◆ What you are asked to do: Without altering a word, return the records below, but exclude the pictures.

------------------------------------------------------------

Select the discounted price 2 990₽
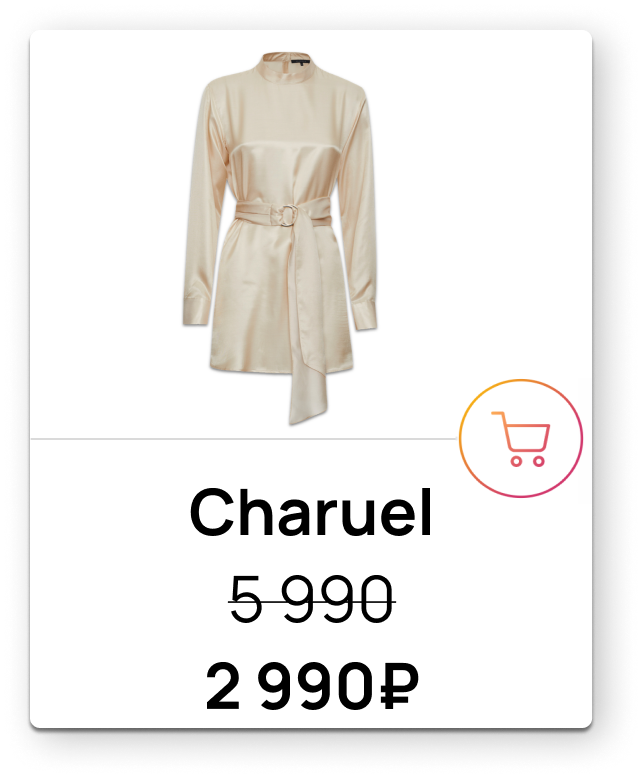The height and width of the screenshot is (778, 643). pyautogui.click(x=312, y=686)
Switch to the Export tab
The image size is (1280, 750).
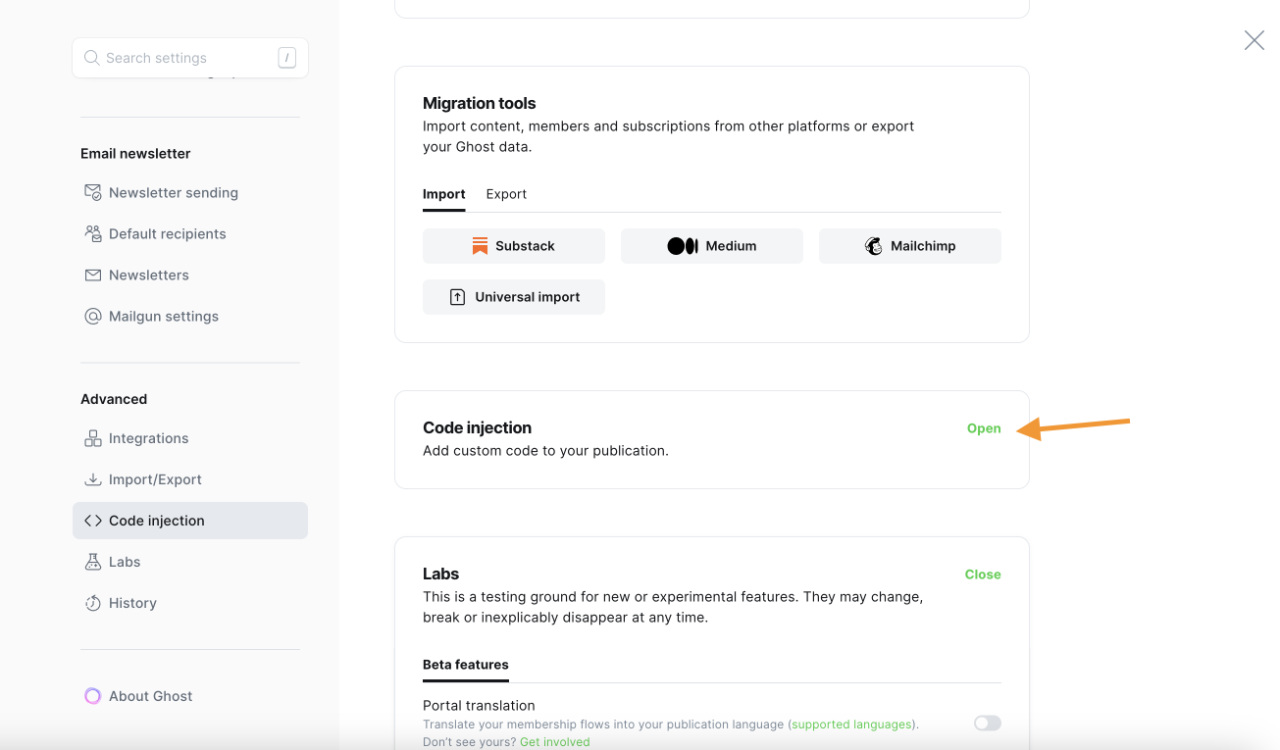(506, 194)
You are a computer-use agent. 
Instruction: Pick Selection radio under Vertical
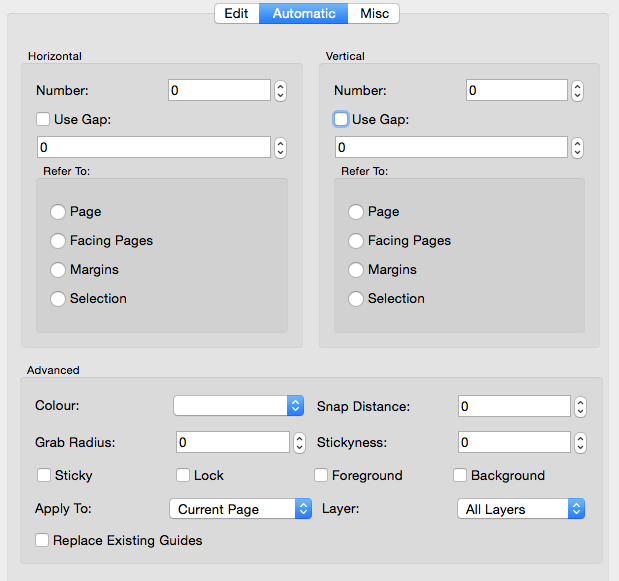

------------------------------------------------------------

◆ Expected output:
Select the discounted price 2 990₽
The height and width of the screenshot is (778, 643). pyautogui.click(x=312, y=686)
Switch to the Export tab
The image size is (1280, 750).
(506, 194)
You are a computer-use agent. 
Instruction: Pick Selection radio under Vertical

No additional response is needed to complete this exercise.